**TRECHO**
*-*-*
E por trás dos ponteiros do relógio há um grande fardo que se equilibra nas veias da invisibilidade

Lucimara, 16. Alessandra, 15. Sirlene, 14. Maria de Fátima, 13.

Os bons observadores ririam pelas idades formarem uma escadinha e essa tinha, sim, tudo para ser uma história feliz sobre quatro garotas adolescentes, mas o tempo corre e agora com, respectivamente, 43, 40, 38 e 50 anos, as quatro mulheres encaram uma jornada de trabalho cansativa e desgastante como diaristas e que lhes rende, em média, pouco mais que 3 salários mínimos por mês e não muitos elogios ou simpatias, nem garantias para uma estabilidade futura.

Com se não bastasse, Sirlene e Lucimara, desde os sete e oito anos, trabalhavam na roça com suas famílias, enchendo sacos e mais sacos que nos alimentavam todos os dias. Crianças que, teoricamente, poderiam estar fazendo qualquer outra coisa que não fosse colher laranja, amendoim e algodão. Mas elas não podiam, e ainda ajudavam a nos alimentar.

Por vezes, a realidade nos acorda com um copo d’água fria na cara. Ou nos pés, nas mãos e em baldes e mais baldes com desinfetantes das mais variadas marcas possíveis.

O chão não limpa sozinho – murmurou em tom irônico Renata, tomando um delicioso copo de refrigerante trazido há pouco pela empregada doméstica. O “muito obrigada” também não foi soado pelo esplendoroso rebolar de lábios que a patroa proferia, em meio a palavras manchadas com a cor vermelha do batom.
*-*-*
**DADOS FORNECIDOS**
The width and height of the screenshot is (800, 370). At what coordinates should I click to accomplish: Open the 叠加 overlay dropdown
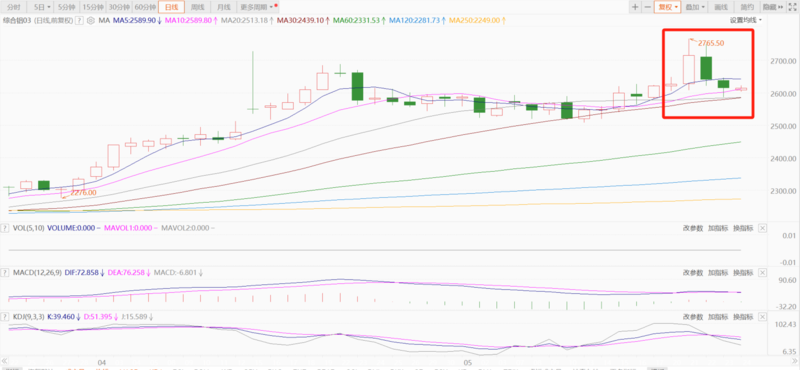click(x=695, y=7)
*-*-*
**EXERCÍCIO PROPOSTO**
No trecho sobre as quatro diaristas, repita sem nenhuma alteração tudo o que vai desde "Lucimara, 16. Alessandra, 15." até "a nos alimentar.".

**RESPOSTA**
Lucimara, 16. Alessandra, 15. Sirlene, 14. Maria de Fátima, 13.

Os bons observadores ririam pelas idades formarem uma escadinha e essa tinha, sim, tudo para ser uma história feliz sobre quatro garotas adolescentes, mas o tempo corre e agora com, respectivamente, 43, 40, 38 e 50 anos, as quatro mulheres encaram uma jornada de trabalho cansativa e desgastante como diaristas e que lhes rende, em média, pouco mais que 3 salários mínimos por mês e não muitos elogios ou simpatias, nem garantias para uma estabilidade futura.

Com se não bastasse, Sirlene e Lucimara, desde os sete e oito anos, trabalhavam na roça com suas famílias, enchendo sacos e mais sacos que nos alimentavam todos os dias. Crianças que, teoricamente, poderiam estar fazendo qualquer outra coisa que não fosse colher laranja, amendoim e algodão. Mas elas não podiam, e ainda ajudavam a nos alimentar.